I was able to find that the breeds of dogs vary greatly by borough, confirmed by a simulation-based hypothesis test. In the future, it would be interesting to perform a chi-square test on a dataset that is randomly sampled and therefore meets conditions for inference.

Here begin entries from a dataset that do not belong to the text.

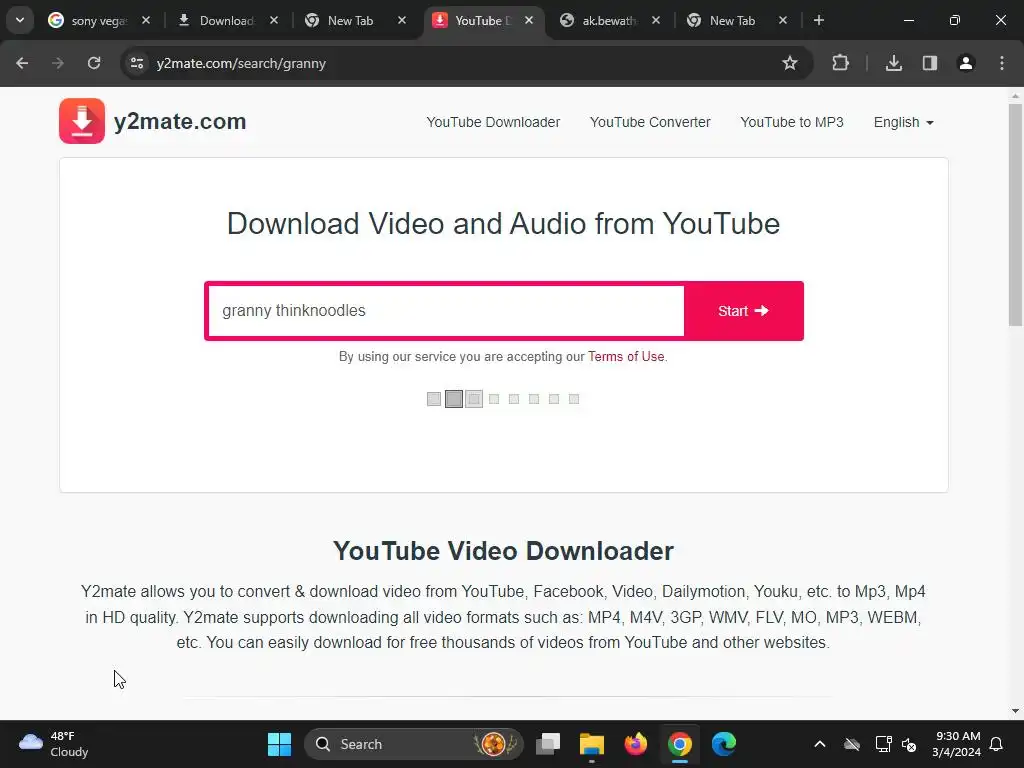Open Chrome three-dot menu

[x=1002, y=63]
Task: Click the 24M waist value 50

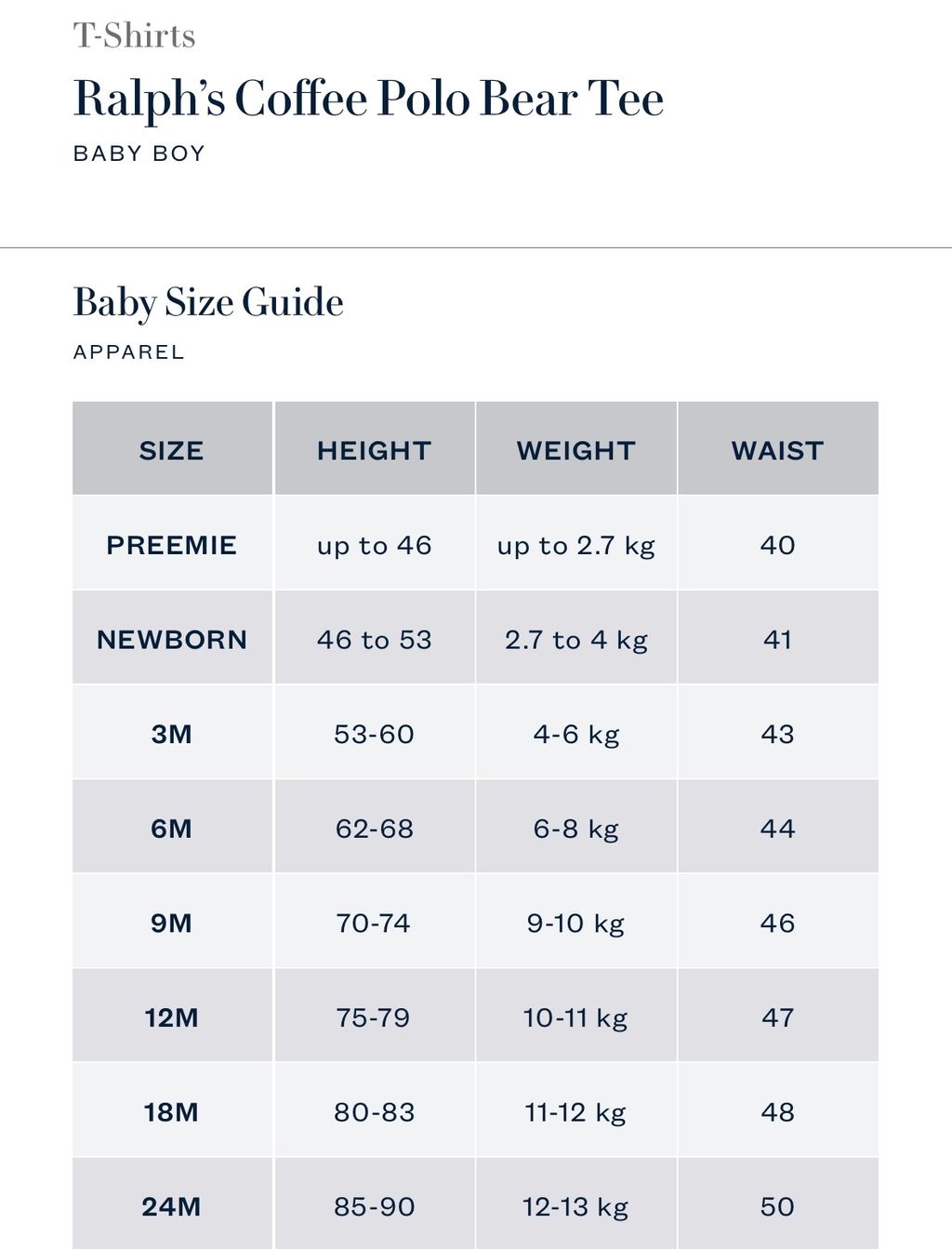Action: (778, 1206)
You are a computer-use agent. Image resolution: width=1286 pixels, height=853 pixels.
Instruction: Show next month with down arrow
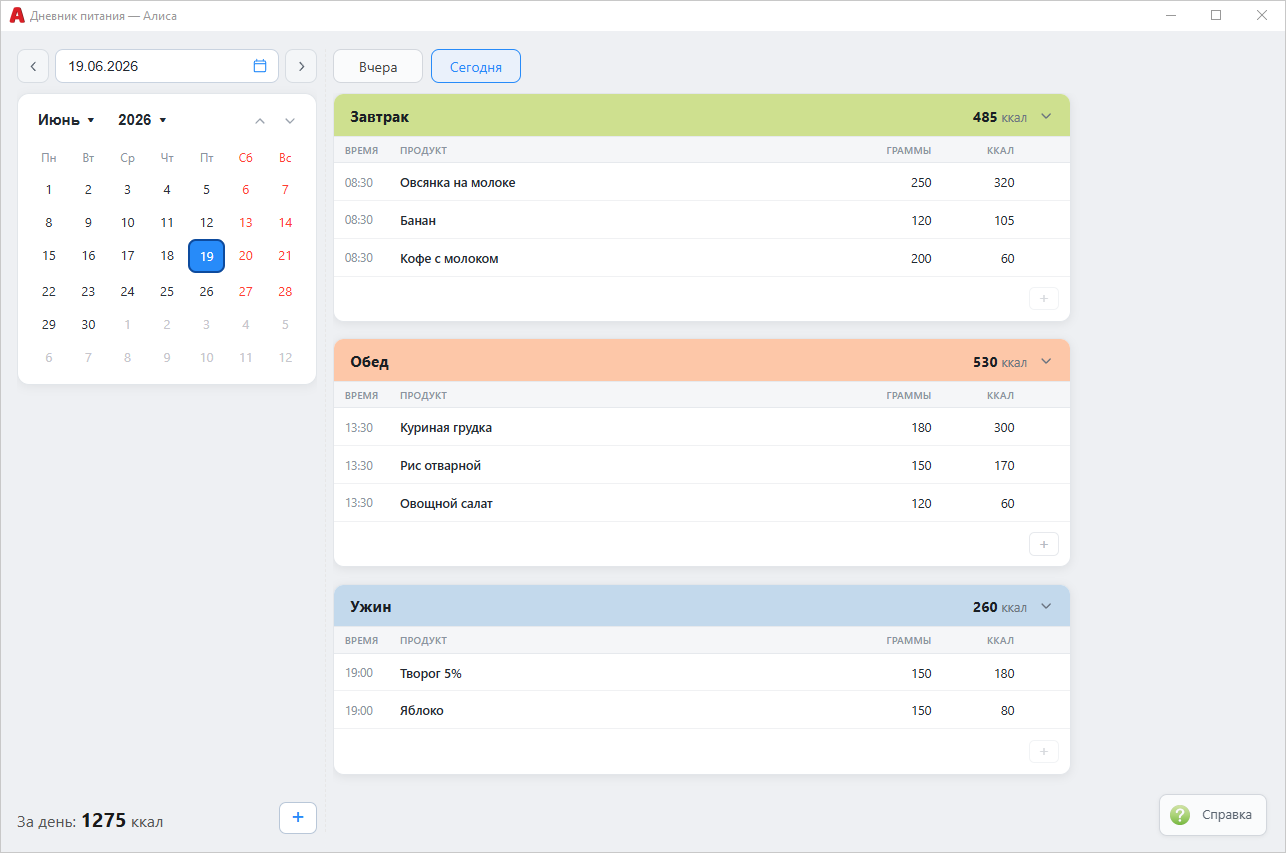coord(290,121)
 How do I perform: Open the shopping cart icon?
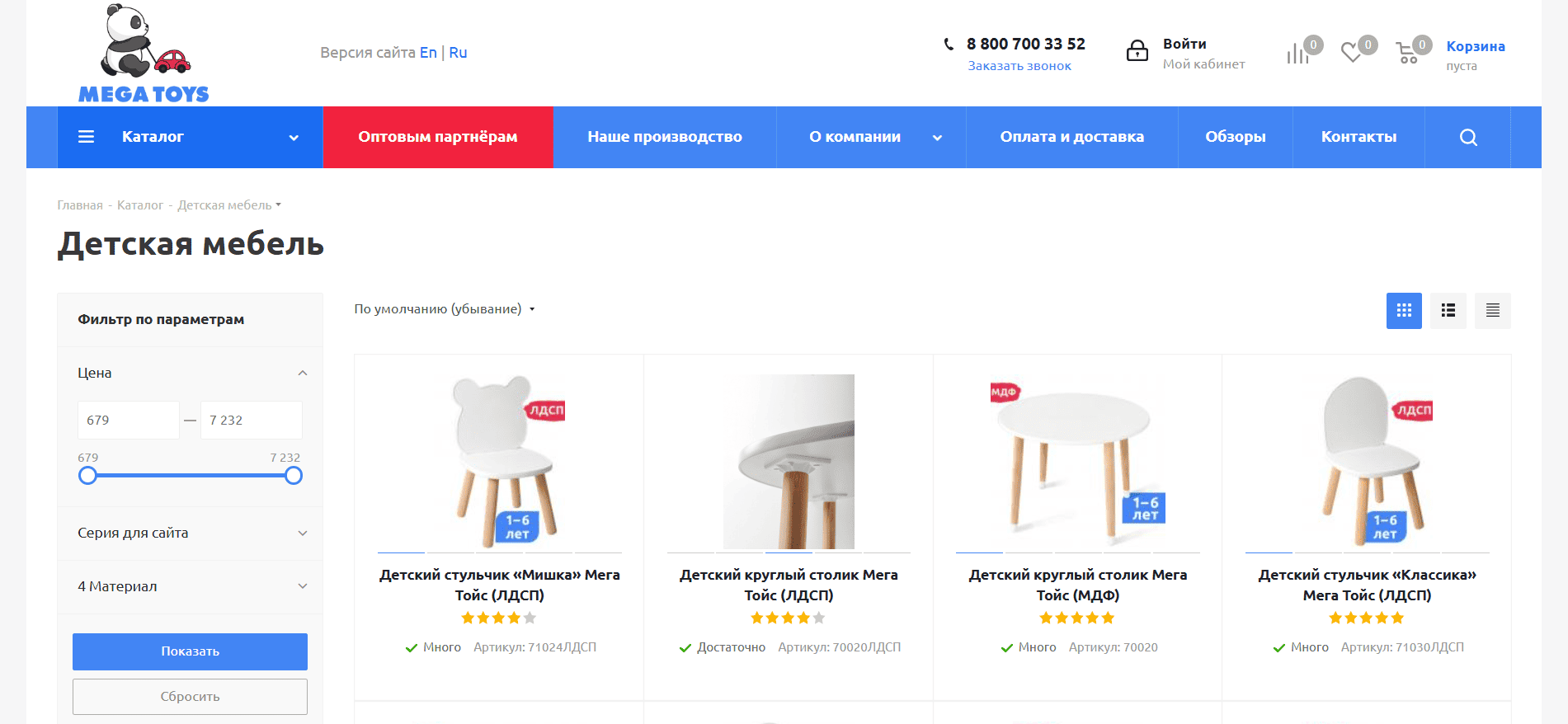pyautogui.click(x=1406, y=54)
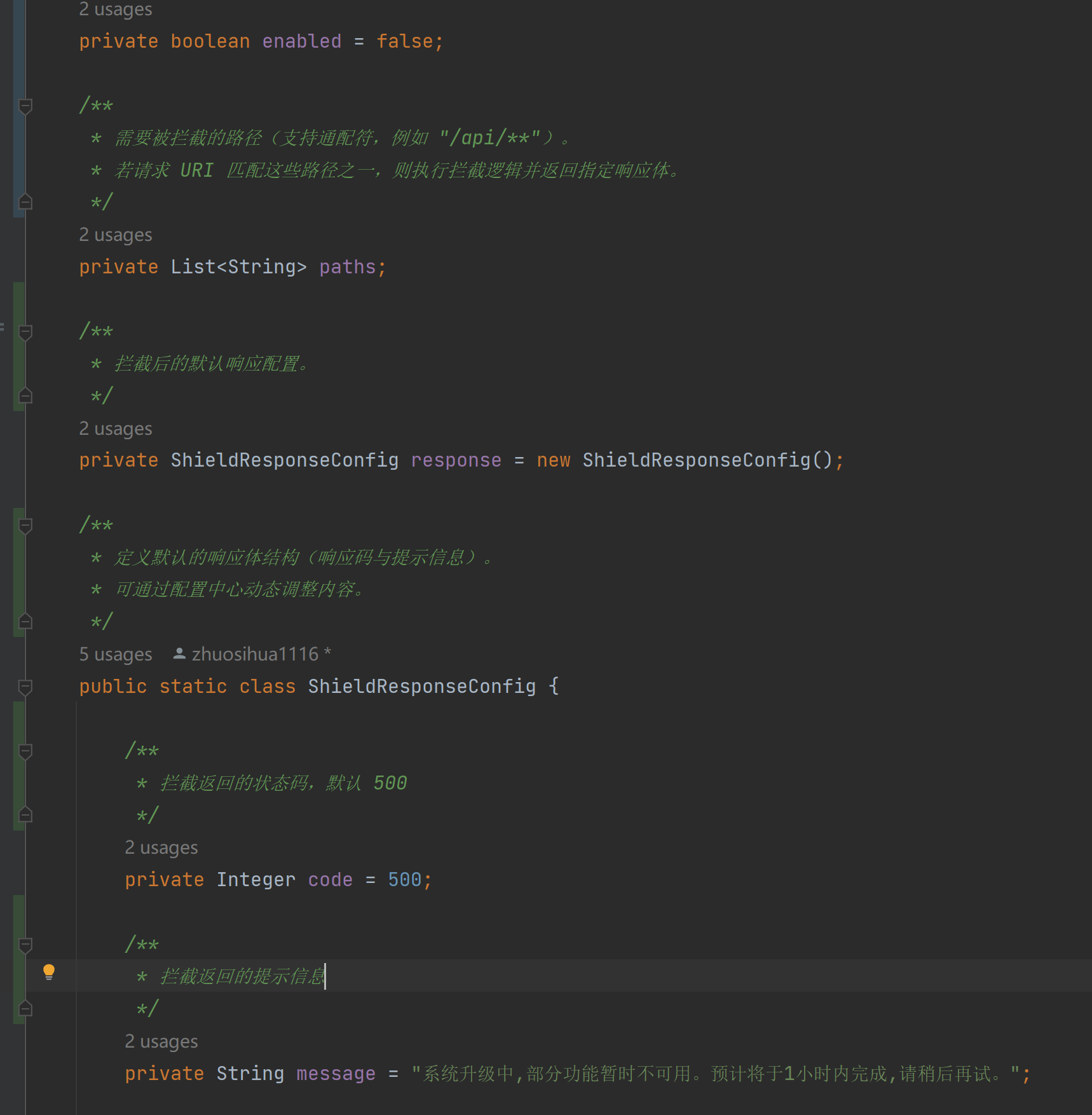Click the 500 literal in the code field
The image size is (1092, 1115).
coord(405,879)
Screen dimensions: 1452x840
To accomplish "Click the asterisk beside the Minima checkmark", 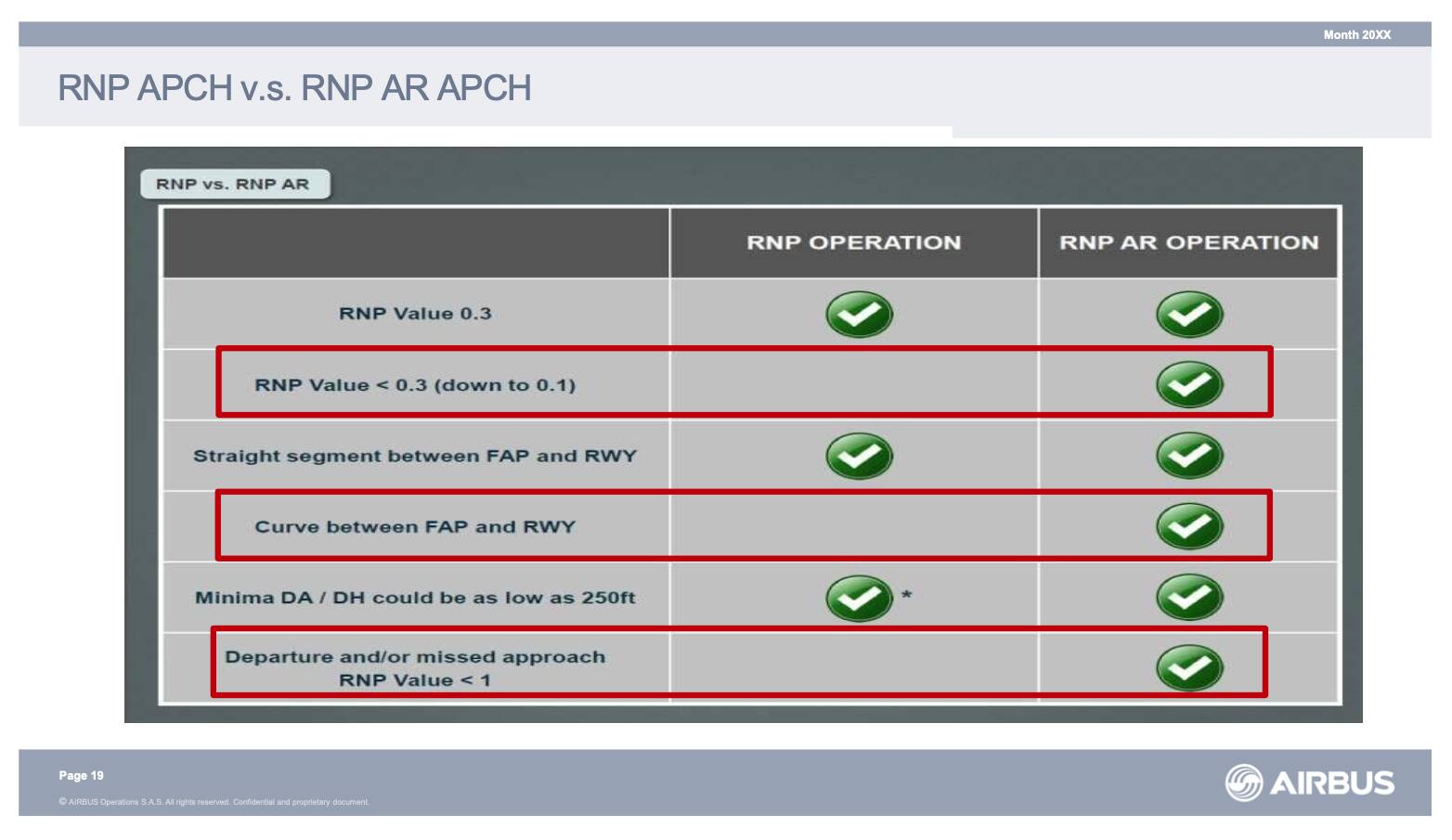I will click(906, 595).
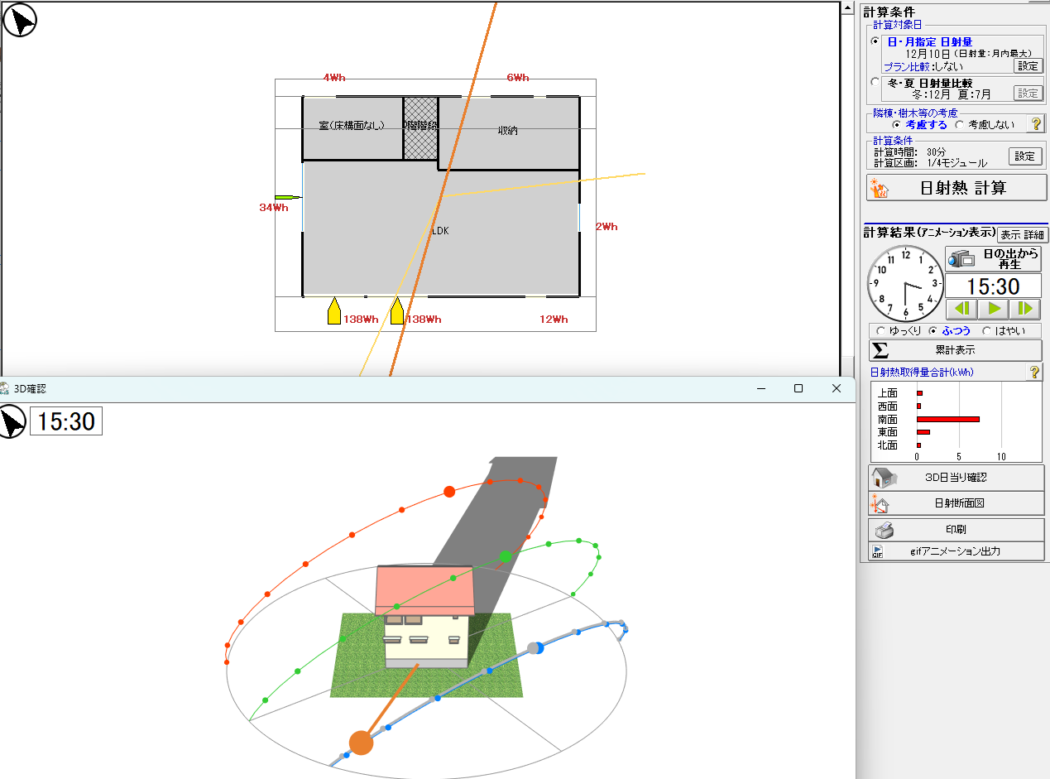The height and width of the screenshot is (779, 1050).
Task: Open help for 隣棟・樹木等の考慮
Action: pos(1036,125)
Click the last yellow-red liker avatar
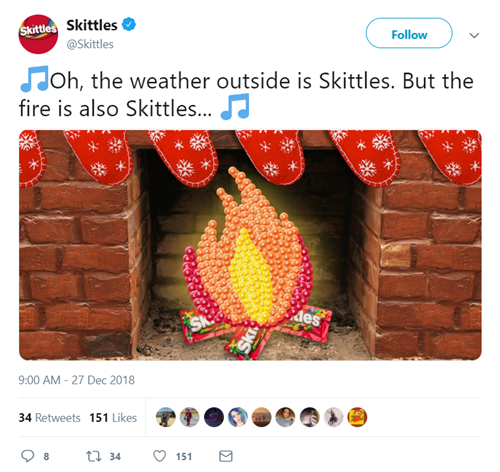500x472 pixels. point(357,417)
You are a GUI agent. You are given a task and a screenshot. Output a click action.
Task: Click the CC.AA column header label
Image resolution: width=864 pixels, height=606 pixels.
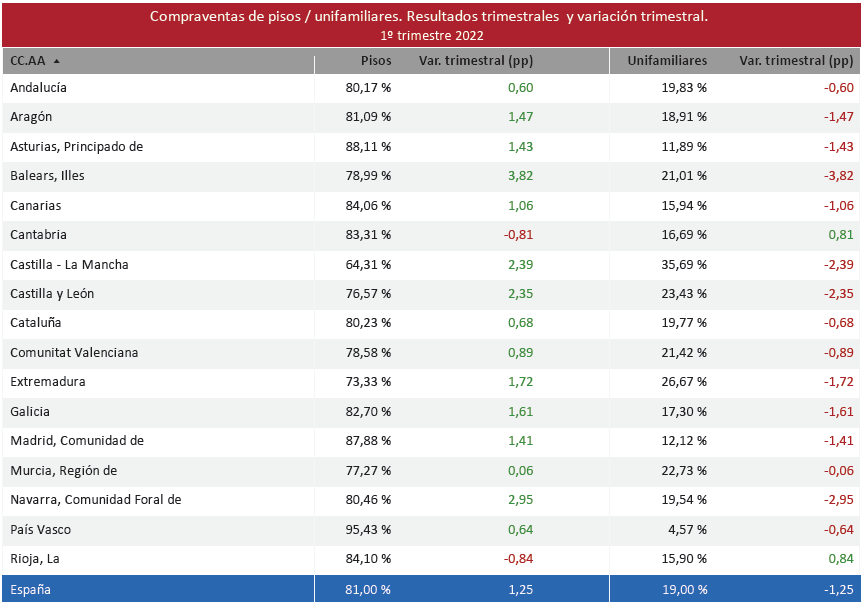27,61
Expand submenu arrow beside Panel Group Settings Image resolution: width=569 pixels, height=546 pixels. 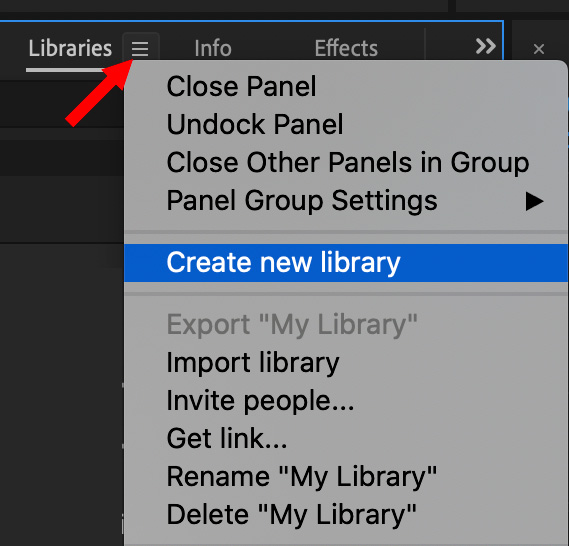click(x=534, y=201)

This data has also allowed me to create visualizations about other metrics, such as most common dog names and average age of dogs.
require("ggrepel")
dogs %>%
group_by(animalgender, animalname) %>%
filter(animalname != "name not provided") %>%
filter(animalname != "unknown") %>%
filter(animalgender %in% c("f","m")) %>%
summarise(count_name = n()) %>%
top_n(10) %>%
ungroup() %>%
ggplot(aes(animalgender, count_name)) + geom_label_repel(aes(label = animalname, color = animalgender, size = count_name)) + theme(legend.position="none") + facet_wrap(~animalgender, scales = "free") + theme(axis.title.x=element_blank(),
axis.text.x=element_blank(),
axis.ticks.x=element_blank())
require("ggrepel")
dogs %>%
group_by(breedname, animalname) %>%
filter(animalname != "name not provided") %>%
filter(animalname != "unknown") %>%
summarise(count_name = n()) %>%
top_n(5) %>%
ungroup() %>%
ggplot(aes(breedname, count_name)) + geom_label_repel(aes(label = animalname, color = breedname)) + theme(legend.position="none") + facet_wrap(~breedname, scales = "free") + theme(axis.title.x=element_blank(),
axis.text.x=element_blank(),
axis.ticks.x=element_blank())
Looking at average age of each dog breed gives some interesting insights. There is a large range between jack russel terrier with an average age of 3326 days (or 9 years) and pitbulls with an average age of 2391 days (6.5 years).
dogs %>%
group_by(breedname) %>%
summarise(average_age = mean(age_days))
## # A tibble: 12 x 2
## breedname average_age
## <chr> <dbl>
## 1 beagle 2890.
## 2 chihuahua 2912.
## 3 german shepherd 2912.
## 4 havanese 2644.
## 5 jack russell terrier 3326.
## 6 labrador retriever 2880.
## 7 maltese 2846.
## 8 pitbull 2391.
## 9 pomeranian 2753.
## 10 poodle 2968.
## 11 shih tzu 2846.
## 12 yorkshire terrier 2757.
All in all, this dataset has many variables to consider but fails to meet all the necessary conditions for most statistical inferences.